*To be done:* Pick out every line below that contains the word "menu", and copy each one in full.

*Dataset content:*
—————

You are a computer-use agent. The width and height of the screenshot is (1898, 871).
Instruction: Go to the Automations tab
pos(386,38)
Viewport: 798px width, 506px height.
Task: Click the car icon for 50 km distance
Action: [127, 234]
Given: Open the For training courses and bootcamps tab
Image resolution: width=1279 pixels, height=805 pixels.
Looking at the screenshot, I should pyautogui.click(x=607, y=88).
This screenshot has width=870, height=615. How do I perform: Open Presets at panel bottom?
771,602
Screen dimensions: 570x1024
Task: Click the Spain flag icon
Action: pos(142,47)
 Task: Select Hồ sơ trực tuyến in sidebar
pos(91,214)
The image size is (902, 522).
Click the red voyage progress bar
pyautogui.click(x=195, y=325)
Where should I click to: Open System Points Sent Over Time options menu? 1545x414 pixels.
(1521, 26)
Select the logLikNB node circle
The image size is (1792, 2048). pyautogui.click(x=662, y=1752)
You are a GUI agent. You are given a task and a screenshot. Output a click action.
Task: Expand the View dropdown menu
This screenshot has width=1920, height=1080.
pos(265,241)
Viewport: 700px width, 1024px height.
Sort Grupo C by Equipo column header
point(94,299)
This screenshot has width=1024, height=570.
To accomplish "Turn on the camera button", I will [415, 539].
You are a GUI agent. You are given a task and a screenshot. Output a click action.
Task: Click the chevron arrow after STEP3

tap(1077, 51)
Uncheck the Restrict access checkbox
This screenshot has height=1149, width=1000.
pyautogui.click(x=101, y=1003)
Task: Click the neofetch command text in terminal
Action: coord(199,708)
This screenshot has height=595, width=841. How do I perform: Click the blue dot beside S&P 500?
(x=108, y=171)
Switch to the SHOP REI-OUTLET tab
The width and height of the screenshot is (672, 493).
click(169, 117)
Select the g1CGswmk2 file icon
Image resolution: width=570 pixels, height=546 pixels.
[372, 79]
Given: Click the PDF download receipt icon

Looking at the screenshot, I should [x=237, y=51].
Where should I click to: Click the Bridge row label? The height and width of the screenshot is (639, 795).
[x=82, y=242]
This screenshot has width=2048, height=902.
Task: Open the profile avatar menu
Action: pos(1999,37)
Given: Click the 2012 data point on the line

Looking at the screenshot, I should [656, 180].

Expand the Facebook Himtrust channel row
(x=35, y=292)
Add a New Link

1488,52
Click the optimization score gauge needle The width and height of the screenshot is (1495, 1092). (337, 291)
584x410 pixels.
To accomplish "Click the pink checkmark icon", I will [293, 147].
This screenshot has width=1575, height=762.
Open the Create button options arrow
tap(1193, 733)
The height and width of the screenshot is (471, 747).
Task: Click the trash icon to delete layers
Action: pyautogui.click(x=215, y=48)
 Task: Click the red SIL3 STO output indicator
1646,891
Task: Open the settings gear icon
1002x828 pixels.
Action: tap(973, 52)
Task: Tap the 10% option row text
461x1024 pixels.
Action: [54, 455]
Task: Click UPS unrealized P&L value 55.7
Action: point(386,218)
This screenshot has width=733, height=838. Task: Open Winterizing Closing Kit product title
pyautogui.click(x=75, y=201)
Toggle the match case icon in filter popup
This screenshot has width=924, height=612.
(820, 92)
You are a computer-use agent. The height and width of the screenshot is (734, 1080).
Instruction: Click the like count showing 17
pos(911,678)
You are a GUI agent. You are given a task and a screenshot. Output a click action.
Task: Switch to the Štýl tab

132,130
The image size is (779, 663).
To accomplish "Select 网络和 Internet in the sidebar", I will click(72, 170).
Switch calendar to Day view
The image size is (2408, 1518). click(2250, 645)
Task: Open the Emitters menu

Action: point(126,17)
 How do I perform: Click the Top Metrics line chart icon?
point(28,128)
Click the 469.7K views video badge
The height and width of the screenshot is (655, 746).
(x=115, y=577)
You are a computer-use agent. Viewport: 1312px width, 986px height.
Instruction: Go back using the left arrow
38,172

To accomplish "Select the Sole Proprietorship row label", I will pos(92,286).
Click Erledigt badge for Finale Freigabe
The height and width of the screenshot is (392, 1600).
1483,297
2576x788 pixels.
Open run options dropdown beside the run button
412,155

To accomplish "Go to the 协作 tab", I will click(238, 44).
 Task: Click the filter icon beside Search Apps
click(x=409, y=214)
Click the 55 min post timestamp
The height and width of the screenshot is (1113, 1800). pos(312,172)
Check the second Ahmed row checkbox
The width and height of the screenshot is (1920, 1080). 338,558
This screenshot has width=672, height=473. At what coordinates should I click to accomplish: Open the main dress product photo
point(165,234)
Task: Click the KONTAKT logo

—————

*Exercise response:*
Where should I click to: Open System Points Sent Over Time options menu? 1545x414 pixels.
Task: Expand the View dropdown menu
Task: Open the profile avatar menu
Task: Open the Emitters menu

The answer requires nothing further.